Una sociedad rota y enferma

El caso de los niños de Newell’s que se sacaron una foto con el jugador de Central Ignacio Malcorra trascendió las fronteras del fútbol.

La sanción sin jugar en sus equipos y la quita de becas a esos chicos; la explicación inconcebible de los responsables deportivo e institucional; la posterior e increíble desmentida del presidente Ignacio Astore; y la genuflexa opinión de ciertos periodistas, formatearon un caso testigo que desnuda las miserias e interpela los valores de la sociedad.

Los cambios culturales que necesita el país se ven reflejados con nitidez en la cotidianidad. La radicalización no es un patrimonio del fútbol, es transversal a cada aspecto de la vida diaria.

En este caso la repercusión fue estridente porque el fútbol ofrece un efecto multiplicador. Y porque la torpeza e imbecilidad de los protagonistas fue obscena. Tanto que no resistió el mínimo análisis. Ya que los supuestos formadores y dirigentes hicieron todo lo contrario a lo que el sentido común indicaba. Con la complicidad servil de los mediáticos oficialistas del oficialismo que lejos de detenerse en la barbaridad que hicieron con los chicos, fomentaron la suspicacia en torno a la revelación del hecho luego de un mes y medio. O elogiaron con descaro al presidente del club por la desmentida. ¿Los chicos? Bien gracias.

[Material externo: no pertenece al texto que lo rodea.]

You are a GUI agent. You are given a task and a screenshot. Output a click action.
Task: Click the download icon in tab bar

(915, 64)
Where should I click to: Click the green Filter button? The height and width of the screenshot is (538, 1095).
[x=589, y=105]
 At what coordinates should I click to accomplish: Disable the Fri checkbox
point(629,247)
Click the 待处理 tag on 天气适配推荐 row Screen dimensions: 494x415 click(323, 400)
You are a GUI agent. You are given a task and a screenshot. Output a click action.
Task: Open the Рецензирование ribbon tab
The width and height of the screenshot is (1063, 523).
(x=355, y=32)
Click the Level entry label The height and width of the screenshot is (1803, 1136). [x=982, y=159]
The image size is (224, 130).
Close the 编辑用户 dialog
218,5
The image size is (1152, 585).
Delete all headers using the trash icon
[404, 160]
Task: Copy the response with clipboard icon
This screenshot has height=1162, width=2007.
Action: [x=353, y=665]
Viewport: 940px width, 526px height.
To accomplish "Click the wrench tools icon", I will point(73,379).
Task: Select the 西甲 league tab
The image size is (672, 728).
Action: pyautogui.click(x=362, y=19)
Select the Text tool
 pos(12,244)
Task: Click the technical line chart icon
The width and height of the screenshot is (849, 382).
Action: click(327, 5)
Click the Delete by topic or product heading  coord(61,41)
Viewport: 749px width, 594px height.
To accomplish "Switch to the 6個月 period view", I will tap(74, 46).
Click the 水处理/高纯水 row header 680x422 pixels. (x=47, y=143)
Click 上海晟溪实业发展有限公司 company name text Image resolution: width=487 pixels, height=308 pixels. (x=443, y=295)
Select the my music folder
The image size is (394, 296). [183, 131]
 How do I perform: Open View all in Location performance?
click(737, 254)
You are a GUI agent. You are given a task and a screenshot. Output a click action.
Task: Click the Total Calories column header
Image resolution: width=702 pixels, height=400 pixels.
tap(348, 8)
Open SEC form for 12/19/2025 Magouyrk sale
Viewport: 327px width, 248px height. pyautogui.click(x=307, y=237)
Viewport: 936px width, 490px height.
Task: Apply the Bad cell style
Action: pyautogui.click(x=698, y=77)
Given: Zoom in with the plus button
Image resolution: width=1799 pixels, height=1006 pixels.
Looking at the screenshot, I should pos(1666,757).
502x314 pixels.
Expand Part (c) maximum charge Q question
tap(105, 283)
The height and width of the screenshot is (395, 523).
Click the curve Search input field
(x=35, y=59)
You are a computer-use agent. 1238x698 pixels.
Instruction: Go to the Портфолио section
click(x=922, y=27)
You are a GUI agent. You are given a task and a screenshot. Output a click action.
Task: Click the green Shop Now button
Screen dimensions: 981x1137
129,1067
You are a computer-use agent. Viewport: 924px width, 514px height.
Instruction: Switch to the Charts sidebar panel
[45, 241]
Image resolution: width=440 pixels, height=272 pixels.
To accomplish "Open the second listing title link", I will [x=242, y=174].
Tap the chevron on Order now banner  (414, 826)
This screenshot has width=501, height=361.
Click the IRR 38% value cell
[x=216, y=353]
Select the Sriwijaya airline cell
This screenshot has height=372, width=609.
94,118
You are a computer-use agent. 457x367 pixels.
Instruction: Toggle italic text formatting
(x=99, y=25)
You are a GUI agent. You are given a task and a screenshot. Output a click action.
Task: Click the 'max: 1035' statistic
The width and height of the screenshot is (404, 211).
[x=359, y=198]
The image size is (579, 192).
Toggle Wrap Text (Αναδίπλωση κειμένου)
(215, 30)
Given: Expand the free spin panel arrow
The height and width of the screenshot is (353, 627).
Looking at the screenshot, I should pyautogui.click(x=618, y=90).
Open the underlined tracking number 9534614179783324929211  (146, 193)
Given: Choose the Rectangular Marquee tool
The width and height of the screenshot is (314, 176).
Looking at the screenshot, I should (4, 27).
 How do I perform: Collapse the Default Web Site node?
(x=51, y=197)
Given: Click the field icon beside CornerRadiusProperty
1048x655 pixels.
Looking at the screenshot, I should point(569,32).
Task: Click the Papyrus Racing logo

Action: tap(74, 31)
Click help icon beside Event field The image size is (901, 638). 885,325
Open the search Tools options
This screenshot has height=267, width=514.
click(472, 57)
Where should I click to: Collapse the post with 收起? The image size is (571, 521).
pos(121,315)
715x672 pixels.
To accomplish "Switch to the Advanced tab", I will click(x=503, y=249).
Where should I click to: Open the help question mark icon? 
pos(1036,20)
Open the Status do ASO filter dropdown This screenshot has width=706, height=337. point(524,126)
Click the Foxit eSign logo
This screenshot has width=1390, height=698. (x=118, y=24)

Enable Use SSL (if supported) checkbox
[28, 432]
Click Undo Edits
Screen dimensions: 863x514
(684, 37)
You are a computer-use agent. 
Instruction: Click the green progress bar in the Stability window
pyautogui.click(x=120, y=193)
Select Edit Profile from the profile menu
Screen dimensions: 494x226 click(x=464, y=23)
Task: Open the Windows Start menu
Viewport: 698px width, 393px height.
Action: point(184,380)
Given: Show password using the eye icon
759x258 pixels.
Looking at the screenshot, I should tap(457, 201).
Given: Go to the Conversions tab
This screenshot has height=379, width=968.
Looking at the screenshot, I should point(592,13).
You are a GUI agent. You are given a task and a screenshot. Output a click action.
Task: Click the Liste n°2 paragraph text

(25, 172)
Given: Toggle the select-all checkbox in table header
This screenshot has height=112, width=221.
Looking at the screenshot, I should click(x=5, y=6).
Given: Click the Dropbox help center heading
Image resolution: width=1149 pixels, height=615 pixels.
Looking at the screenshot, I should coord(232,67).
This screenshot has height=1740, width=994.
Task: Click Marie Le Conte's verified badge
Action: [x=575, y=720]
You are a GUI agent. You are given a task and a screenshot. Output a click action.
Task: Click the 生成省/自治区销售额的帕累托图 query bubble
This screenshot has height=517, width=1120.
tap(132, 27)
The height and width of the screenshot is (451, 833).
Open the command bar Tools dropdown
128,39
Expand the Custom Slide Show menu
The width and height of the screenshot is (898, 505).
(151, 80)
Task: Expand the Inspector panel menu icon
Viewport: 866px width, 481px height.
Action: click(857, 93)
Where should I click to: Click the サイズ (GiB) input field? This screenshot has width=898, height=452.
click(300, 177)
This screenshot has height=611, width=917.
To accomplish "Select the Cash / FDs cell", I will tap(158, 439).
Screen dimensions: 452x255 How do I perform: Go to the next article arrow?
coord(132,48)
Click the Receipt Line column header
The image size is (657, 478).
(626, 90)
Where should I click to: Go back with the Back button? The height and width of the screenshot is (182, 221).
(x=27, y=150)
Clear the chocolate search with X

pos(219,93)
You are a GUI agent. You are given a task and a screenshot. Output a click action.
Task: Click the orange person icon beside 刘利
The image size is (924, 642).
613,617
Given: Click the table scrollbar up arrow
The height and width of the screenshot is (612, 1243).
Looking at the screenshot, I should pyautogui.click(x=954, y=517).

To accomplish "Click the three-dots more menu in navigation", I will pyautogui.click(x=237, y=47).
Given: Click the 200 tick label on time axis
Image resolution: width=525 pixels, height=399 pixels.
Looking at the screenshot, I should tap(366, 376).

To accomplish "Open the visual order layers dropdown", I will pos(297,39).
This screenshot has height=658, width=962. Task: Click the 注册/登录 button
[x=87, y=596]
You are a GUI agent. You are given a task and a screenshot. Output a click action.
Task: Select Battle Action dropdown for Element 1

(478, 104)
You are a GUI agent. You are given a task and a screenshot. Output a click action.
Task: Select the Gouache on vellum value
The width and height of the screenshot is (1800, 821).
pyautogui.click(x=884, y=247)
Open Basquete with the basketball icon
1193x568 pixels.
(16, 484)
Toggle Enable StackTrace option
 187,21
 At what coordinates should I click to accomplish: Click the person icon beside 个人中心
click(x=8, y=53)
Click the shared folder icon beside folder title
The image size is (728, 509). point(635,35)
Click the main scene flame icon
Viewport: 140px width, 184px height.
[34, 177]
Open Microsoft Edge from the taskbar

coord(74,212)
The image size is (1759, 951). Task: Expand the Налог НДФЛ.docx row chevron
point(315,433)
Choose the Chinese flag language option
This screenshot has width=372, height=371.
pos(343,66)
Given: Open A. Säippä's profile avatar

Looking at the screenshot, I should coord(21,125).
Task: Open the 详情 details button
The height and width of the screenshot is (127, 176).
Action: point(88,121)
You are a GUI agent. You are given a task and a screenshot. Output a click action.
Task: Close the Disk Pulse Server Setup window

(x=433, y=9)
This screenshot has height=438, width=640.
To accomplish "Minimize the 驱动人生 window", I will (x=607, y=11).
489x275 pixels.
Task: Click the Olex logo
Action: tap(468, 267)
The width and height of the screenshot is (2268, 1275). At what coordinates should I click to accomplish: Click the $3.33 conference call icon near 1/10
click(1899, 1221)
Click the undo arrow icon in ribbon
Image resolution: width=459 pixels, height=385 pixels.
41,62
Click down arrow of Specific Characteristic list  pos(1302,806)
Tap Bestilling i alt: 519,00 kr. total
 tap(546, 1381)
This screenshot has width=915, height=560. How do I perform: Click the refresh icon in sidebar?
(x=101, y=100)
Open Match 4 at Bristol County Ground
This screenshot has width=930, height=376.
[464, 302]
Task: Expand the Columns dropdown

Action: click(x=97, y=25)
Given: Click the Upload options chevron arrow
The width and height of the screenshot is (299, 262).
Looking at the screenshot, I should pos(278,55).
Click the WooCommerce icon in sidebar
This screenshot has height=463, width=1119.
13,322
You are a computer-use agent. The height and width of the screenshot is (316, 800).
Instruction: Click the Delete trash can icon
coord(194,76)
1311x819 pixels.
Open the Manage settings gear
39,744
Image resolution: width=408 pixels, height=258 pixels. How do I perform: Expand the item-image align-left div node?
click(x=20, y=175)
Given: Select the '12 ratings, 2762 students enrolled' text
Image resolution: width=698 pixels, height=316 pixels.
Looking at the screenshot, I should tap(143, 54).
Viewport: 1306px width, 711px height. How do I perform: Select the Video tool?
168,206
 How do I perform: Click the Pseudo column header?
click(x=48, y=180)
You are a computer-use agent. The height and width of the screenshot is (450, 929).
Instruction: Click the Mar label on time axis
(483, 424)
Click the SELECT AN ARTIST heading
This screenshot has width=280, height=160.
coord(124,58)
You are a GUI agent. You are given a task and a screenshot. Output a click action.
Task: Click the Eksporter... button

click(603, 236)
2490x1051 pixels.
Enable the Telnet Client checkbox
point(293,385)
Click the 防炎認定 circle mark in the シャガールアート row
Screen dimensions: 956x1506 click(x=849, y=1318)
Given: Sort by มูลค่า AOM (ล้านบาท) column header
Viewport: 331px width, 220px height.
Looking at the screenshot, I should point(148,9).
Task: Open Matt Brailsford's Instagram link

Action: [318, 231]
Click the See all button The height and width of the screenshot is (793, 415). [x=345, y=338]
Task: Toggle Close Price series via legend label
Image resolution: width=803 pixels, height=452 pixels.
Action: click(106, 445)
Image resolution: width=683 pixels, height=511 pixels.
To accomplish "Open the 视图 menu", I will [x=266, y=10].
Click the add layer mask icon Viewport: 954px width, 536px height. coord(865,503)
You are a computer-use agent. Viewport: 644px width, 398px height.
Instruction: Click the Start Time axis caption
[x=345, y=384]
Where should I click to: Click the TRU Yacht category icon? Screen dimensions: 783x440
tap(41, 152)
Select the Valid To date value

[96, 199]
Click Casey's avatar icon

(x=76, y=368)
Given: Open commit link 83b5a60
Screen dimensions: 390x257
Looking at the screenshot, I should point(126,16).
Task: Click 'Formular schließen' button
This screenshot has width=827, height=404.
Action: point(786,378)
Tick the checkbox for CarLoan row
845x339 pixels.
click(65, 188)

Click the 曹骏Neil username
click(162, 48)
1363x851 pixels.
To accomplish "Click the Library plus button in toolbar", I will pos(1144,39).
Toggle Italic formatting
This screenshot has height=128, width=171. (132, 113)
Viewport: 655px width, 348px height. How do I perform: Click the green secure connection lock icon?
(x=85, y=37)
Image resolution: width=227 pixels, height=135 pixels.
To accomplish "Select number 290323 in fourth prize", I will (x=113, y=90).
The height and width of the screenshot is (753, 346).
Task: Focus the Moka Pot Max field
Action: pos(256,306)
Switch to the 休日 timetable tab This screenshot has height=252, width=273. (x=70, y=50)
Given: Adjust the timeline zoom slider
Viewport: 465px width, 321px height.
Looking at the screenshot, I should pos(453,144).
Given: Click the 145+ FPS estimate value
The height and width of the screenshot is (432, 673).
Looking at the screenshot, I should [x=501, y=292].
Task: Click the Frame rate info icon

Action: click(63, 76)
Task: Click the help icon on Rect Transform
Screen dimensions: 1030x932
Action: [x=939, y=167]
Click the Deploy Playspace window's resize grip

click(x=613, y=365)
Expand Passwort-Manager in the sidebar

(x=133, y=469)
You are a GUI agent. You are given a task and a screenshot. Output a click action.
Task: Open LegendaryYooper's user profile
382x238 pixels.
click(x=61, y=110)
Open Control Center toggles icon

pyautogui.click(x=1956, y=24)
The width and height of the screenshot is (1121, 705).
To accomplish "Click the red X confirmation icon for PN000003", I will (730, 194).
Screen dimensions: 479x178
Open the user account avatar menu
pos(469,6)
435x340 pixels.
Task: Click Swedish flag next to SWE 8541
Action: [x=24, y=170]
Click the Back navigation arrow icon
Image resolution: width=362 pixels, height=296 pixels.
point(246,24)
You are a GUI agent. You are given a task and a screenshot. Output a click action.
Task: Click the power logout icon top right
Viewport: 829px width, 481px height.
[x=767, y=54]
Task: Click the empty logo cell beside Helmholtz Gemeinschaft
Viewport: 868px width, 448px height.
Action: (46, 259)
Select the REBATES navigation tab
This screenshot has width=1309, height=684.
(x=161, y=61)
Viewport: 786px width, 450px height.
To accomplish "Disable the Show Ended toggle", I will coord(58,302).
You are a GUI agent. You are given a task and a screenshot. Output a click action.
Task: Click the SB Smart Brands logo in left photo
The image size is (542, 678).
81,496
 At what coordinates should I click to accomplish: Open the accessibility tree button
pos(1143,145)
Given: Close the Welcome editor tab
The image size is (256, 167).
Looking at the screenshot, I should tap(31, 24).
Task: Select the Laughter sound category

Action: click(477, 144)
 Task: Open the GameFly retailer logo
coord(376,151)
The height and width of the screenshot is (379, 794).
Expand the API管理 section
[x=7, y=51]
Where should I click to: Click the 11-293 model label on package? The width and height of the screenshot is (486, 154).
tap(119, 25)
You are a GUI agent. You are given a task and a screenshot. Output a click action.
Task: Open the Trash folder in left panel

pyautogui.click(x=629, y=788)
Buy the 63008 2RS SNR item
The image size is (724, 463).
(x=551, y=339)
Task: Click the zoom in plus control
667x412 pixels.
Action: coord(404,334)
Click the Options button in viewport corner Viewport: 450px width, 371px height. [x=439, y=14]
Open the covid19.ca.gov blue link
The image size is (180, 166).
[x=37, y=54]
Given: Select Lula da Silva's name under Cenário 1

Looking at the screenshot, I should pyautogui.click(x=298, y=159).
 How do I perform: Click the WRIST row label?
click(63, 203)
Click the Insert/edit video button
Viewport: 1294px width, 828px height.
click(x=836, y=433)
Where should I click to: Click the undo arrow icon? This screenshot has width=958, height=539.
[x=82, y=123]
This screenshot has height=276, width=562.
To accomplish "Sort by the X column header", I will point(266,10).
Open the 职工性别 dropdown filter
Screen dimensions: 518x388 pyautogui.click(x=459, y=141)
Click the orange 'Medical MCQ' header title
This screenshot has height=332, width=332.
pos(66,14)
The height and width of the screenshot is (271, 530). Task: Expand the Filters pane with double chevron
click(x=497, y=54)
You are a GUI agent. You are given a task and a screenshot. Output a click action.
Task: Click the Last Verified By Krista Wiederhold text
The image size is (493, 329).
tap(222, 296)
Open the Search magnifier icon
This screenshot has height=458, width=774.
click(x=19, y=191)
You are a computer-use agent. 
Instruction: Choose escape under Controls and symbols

Esto no es más que el modus operandi de los diferentes sectores de una sociedad rota. Directivos que no conducen, formadores que deforman, sicarios cibernéticos que pululan en redes y medios de comunicación, extremistas que camuflan las crueldades en torno a las grietas, y la destrucción del otro como fin único. En este esquema lo único que contemplan para los chicos y jóvenes es el adoctrinamiento fundamentalista. Pretencioso acto de perversión que trata de anular el pensamiento propio para evitar la autonomía de la razón. Y así automatizar la sensación.

Lo que ocurrió con estos chicos en Newell’s se replica sistemáticamente en otros ámbitos escolares, laborales, recreativos, políticos, artísticos, deportivos y religiosos.

El problema no es un club, una escuela, una empresa, un templo o un determinado organismo público. La esencia de esta enfermedad social está en nosotros como conjunto. Una patología que nos deja vulnerables. Y que exhibe lo más inadmisible: la incapacidad para construir una realidad donde los chicos puedan crecer sin contaminarse con la idiotez de los adultos.